Despite issuing a weaker than expected guidance last week, I remain bullish on Apple's (AAPL) stock for reasons that extend beyond numbers.
Figure 1: Source- Yahoo Finance
The day after Apple's earnings legendary investor Carl Icahn tweeted:
Figure 2- Source- Carl Icahn Twitter
While many investors believe in the idea of "don't catch a falling knife" i.e. a stock price falling like Apple's after earnings, Icahn went out an added $500 million of Apple when its stock price threatened to fall below $500. As a rule of thumb I would never encourage investing into a company solely because a legendary investor does, however, when that legendary investor has what seems to be unlimited capital on hand it certainly limits the downside of a company. Additionally, when that investor has called for shareholder-friendly actions such as a stock buyback program and/or an increased dividend, everyone benefits. In this case, Icahn has made it crystal clear that he will buy as many shares as he can until Apple agrees to his demand of an increased dividend and/or a huge stock repurchasing program. This leads me to conclude that Apple's downside is somewhat limited because Carl Icahn will buy millions of shares of Apple if it ever threatens to fall below the $500 mark.
Figure 3: Source- Carl Icahn Twitter
Carl Icahn has said that he will work with the board of directors to improve shareholder value. As can be read in the following link, Icahn wrote a letter to Apple shareholders on why Apple should increase the rate at which the company is buying back its stock.
What are Icahn's chances of success? Well, it seems that Carl Icahn is dealing with people who agree that shareholder value is important, and for that reason I believe that Icahn, and Apple investors, have a good chance of getting what they want. Taking a look at Apple's board and the people who sit on it we come across some familiar names who have a strong history with improving shareholder value of some pretty big companies:
1) One member of the board is Chairman and CEO of Walt Disney (DIS), Robert Iger. In September, the company announced they were increasing their stock buyback by 33% for fiscal 2014. Since the announcement, Disney's stock has risen by more than 15%.

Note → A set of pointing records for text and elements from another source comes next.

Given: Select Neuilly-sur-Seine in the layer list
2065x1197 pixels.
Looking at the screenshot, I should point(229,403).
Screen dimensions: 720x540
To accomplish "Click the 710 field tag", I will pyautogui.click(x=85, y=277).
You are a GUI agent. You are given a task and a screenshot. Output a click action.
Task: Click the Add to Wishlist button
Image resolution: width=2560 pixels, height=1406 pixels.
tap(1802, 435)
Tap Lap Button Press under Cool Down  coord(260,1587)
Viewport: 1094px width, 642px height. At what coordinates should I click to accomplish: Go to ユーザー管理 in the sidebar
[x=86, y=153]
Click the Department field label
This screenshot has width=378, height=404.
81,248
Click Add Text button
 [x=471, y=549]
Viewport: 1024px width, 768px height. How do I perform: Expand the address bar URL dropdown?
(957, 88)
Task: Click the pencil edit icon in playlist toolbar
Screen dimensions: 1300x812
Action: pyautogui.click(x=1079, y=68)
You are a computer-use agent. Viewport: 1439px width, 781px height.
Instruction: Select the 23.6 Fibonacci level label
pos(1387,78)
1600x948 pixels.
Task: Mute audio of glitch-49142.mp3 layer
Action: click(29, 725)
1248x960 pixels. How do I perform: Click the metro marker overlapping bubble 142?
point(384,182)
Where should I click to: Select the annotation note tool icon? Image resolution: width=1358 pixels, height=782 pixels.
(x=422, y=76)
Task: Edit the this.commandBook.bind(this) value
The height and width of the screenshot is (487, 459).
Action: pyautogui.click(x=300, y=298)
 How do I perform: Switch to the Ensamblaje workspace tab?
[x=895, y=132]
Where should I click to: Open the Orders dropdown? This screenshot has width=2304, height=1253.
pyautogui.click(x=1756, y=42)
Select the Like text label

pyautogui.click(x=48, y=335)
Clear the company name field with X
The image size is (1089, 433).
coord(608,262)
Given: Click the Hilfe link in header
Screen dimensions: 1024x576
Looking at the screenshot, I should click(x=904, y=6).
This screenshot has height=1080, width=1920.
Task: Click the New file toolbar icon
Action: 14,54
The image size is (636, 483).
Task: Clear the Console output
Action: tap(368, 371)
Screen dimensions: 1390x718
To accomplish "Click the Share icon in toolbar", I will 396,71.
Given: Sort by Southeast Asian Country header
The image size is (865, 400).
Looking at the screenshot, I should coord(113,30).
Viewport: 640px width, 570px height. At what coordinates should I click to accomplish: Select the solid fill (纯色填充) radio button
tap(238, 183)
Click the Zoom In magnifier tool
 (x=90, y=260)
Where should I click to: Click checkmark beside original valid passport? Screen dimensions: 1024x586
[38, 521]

2) Secondly, Millard Drexler, Chairman and CEO of J. Crew had his company taken private in 2010. While, the company's stock was having a tough year and many saw further declines ahead, Drexler got an almost 20% premium for his company and investors applauded the decision.
3) Thirdly, Ronald D. Sugar, the former CEO and Chairman of Northrop Grumman (NOC), also has a history of improving shareholder value prior to retiring in 2010. In 2007 the company announced it was buying back up $2.5 billion worth of shares, or almost 8% of shares outstanding.
4) Lastly, Arthur D Levinson, Chairman of Genentech, had a history of increasing shareholder value through stock buybacks. Prior to being acquired in 2009, Genentech announced stock buybacks virtually every year culminating in an up to $10 billion repurchase program.
What am I getting at? Apple's board is made up of individuals who have demonstrated that they have been willing to improve the value for shareholders of the companies they ran. It seems like a match made in heaven for Apple investors. With Carl Icahn willing to buy millions of shares, Apple has limited downside, but has tremendous upside should the shareholder-friendly board agree to a huge stock buyback and/or an increased dividend. Considering the composition of the board and Apple's enormous cash position I believe Apple shareholders will hear some positive news about a stock buyback and/or an increased dividend.